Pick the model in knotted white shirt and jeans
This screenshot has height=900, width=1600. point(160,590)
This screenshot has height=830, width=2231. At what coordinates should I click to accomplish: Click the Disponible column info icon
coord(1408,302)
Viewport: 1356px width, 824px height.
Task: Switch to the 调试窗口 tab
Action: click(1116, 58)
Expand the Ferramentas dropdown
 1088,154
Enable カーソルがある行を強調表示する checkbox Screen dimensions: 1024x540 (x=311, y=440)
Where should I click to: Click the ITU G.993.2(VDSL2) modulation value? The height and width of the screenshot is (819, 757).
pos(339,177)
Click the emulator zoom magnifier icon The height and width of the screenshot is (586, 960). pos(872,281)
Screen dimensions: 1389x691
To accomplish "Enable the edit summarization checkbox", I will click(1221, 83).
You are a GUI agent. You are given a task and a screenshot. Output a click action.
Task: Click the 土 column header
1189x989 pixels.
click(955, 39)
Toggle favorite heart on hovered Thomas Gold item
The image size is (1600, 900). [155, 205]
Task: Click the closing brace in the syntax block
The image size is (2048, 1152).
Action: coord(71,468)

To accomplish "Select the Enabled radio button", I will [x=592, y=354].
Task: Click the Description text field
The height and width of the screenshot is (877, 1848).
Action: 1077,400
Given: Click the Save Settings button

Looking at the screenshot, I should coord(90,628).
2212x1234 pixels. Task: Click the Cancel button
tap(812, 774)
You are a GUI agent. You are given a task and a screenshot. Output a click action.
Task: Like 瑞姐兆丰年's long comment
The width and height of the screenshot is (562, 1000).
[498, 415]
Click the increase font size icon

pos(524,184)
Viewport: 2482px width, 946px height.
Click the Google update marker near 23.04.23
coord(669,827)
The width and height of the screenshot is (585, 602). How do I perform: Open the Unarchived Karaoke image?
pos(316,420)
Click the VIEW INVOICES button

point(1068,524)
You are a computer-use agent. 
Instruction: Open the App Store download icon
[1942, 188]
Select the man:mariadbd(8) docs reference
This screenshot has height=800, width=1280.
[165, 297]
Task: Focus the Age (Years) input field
──────────────────────────────
* What the task asks
Copy out each line of the listing that contains the word "will".

* Task answer
To accomplish "Enable the edit summarization checkbox", I will click(1221, 83).
To accomplish "Select the Enabled radio button", I will [x=592, y=354].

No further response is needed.